*Word and element location listing*:
<<<<

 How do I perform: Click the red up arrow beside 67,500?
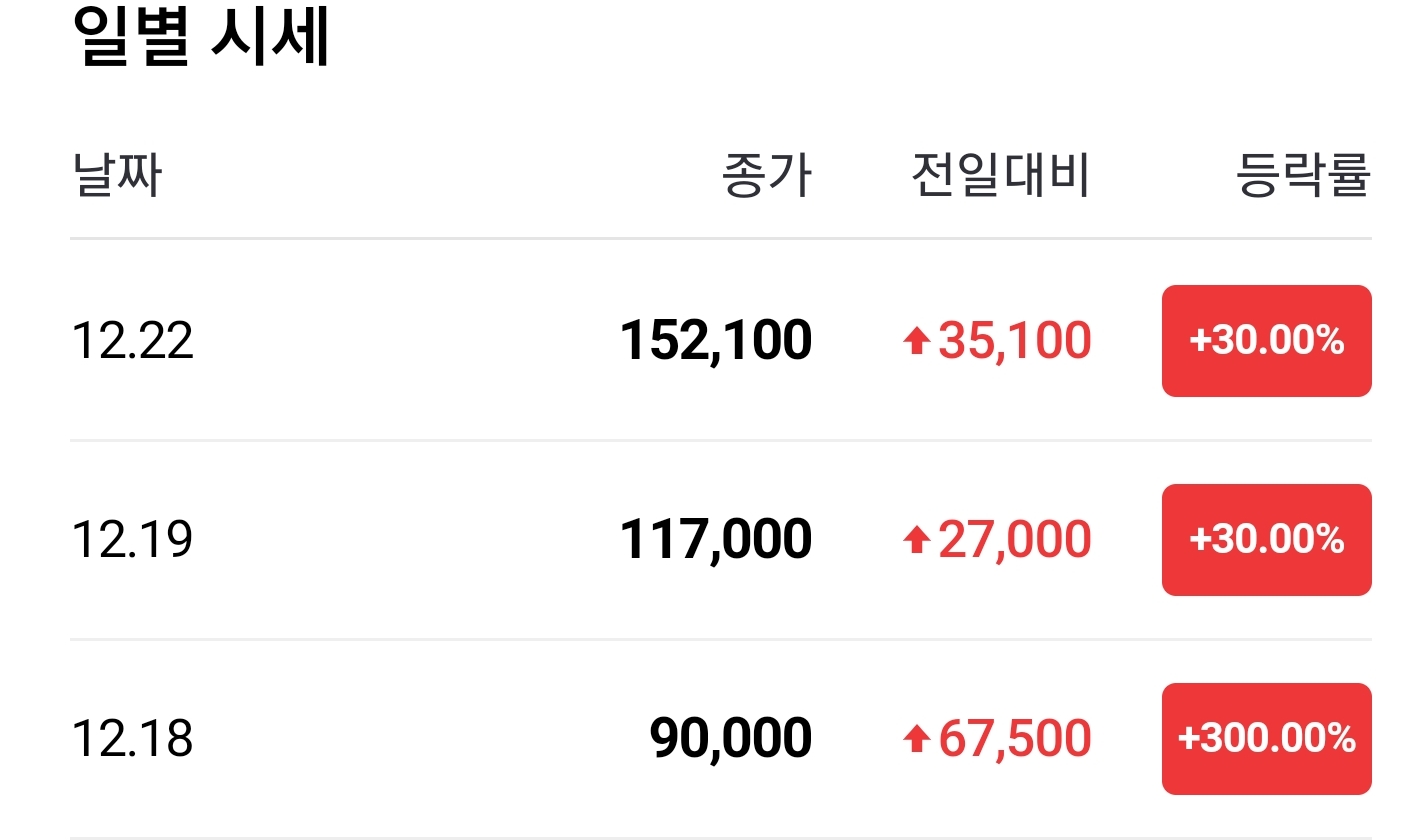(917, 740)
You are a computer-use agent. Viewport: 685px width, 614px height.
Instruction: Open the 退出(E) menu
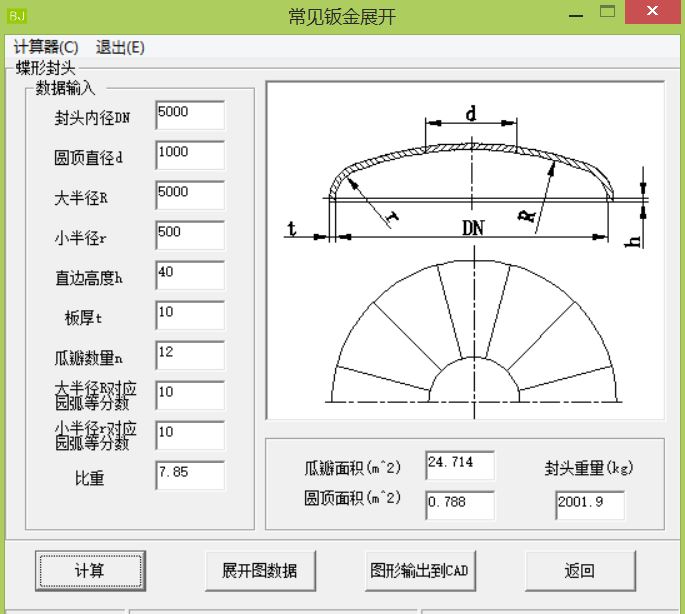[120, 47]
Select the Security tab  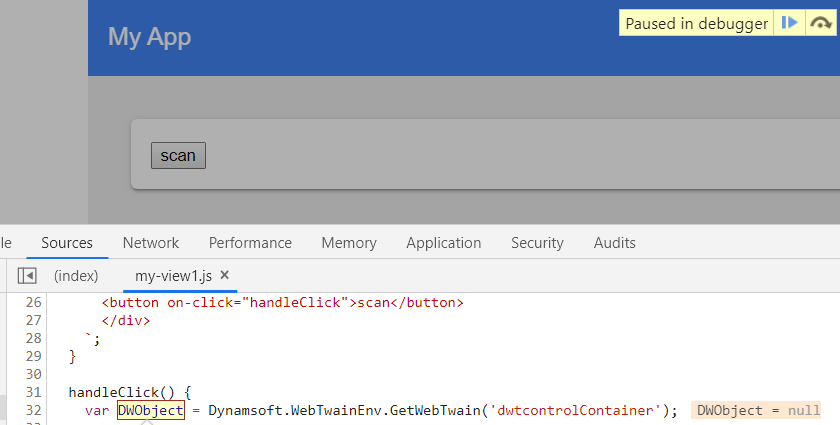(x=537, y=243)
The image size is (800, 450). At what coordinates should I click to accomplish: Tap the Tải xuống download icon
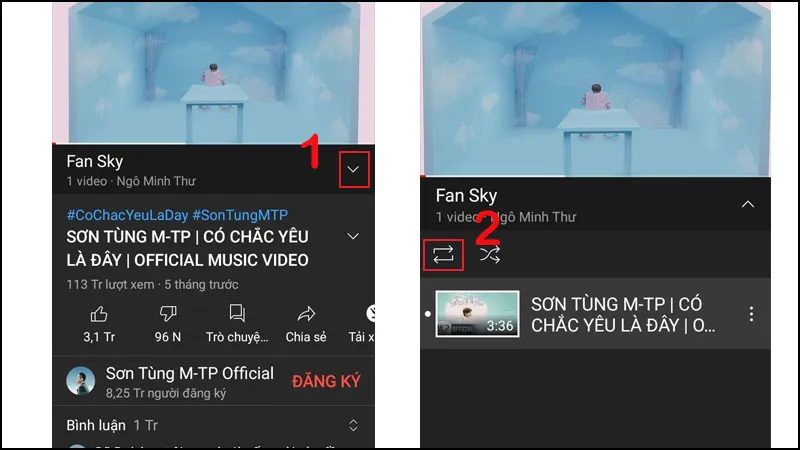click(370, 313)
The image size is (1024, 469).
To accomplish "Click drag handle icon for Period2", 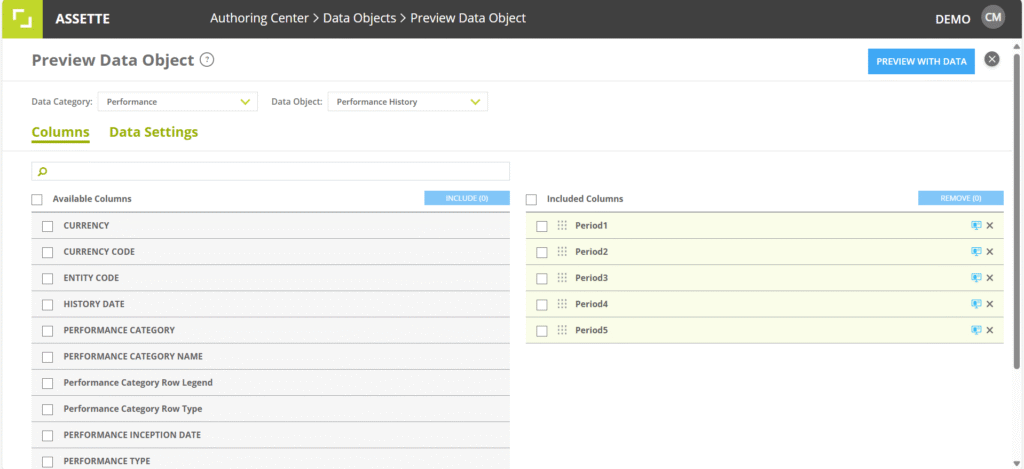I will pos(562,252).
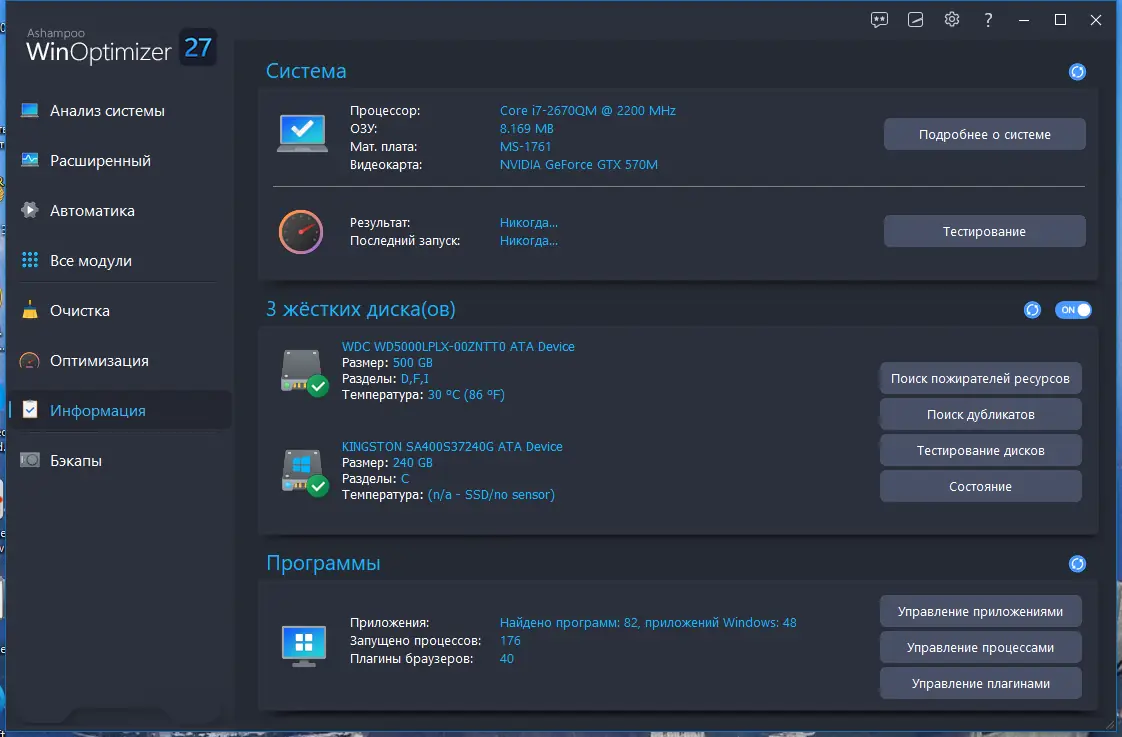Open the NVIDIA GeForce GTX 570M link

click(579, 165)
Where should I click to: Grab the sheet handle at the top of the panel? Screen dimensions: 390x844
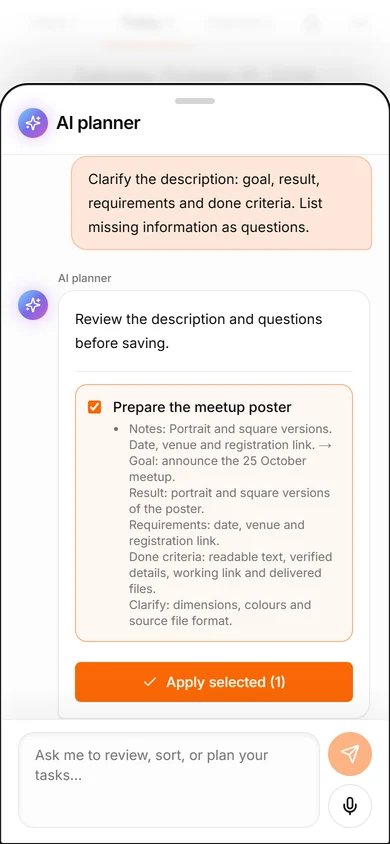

>>>>

*WRITTEN PROBLEM*:
Copy out each line of the listing above that contains the word "size".

*RESULT OF THIS EXERCISE*:
The image size is (800, 450). At what coordinates should I click to accomplish: Tap the Tải xuống download icon
The image size is (1024, 469).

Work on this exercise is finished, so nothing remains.